● JOB
Rewrite every line of the entries below as a numbered list, skipping blank lines and leaving out the pictures.

● GIVEN DATA
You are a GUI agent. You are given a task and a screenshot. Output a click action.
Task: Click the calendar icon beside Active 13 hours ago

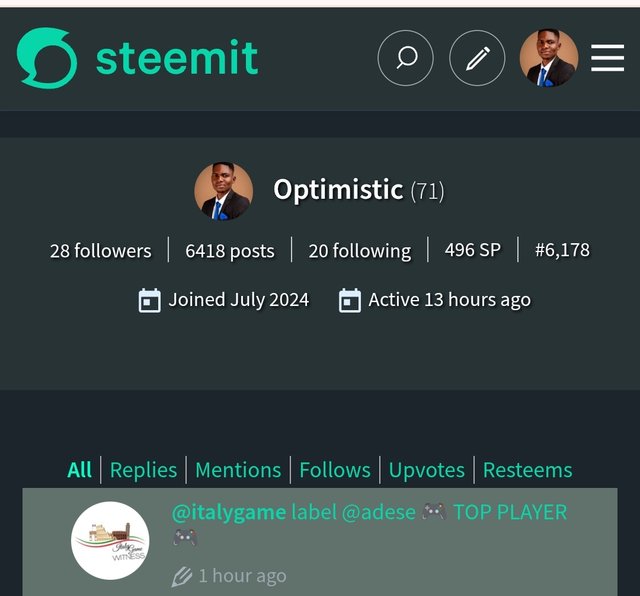[x=349, y=300]
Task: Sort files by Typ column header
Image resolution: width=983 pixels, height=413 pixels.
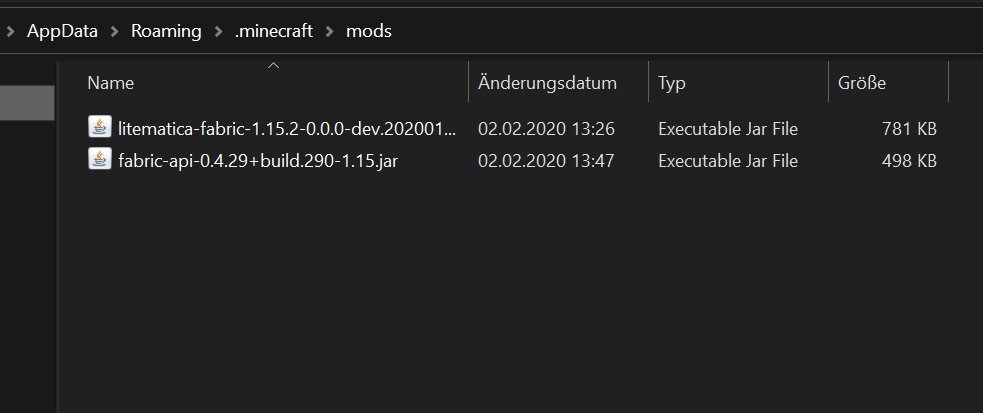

● THE RESULT
1. You are a GUI agent. You are given a task and a screenshot. Output a click action.
2. Task: Click the calendar icon beside Active 13 hours ago
3. [x=349, y=300]
4. Task: Sort files by Typ column header
5. Image resolution: width=983 pixels, height=413 pixels.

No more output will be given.